§ **WORK REQUEST**: Repeat the records below word for word, but start at the line that contains "For every named target in this 1280×2461", stop after the last line, and include nothing else.

______________________________

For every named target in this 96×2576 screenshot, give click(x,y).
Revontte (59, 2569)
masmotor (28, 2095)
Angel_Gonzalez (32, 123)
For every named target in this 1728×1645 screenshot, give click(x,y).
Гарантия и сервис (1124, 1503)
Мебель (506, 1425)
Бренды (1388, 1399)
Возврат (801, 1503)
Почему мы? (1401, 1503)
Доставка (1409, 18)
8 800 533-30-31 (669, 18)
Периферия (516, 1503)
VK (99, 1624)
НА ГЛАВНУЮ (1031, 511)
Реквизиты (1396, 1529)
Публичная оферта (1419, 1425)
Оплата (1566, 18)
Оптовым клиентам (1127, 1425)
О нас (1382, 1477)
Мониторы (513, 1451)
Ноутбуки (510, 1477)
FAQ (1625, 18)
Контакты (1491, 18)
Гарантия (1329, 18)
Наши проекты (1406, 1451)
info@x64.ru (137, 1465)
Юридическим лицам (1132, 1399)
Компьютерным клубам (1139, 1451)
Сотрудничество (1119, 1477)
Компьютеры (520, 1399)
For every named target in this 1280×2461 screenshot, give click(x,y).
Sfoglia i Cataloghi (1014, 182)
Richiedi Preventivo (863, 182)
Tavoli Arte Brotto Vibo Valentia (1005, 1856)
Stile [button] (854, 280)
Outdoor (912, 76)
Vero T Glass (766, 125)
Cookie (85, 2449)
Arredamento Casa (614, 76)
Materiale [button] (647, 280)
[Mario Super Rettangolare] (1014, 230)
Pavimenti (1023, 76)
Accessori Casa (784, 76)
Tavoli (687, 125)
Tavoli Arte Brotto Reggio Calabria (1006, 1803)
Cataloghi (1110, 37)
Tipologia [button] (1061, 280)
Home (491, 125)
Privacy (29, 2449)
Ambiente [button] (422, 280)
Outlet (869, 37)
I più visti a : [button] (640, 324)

______________________________

§ **TASK SOLUTION**:
For every named target in this 1280×2461 screenshot, give click(x,y).
Sfoglia i Cataloghi (1014, 182)
Richiedi Preventivo (863, 182)
Tavoli Arte Brotto Vibo Valentia (1005, 1856)
Stile [button] (854, 280)
Outdoor (912, 76)
Vero T Glass (766, 125)
Cookie (85, 2449)
Arredamento Casa (614, 76)
Materiale [button] (647, 280)
[Mario Super Rettangolare] (1014, 230)
Pavimenti (1023, 76)
Accessori Casa (784, 76)
Tavoli (687, 125)
Tavoli Arte Brotto Reggio Calabria (1006, 1803)
Cataloghi (1110, 37)
Tipologia [button] (1061, 280)
Home (491, 125)
Privacy (29, 2449)
Ambiente [button] (422, 280)
Outlet (869, 37)
I più visti a : [button] (640, 324)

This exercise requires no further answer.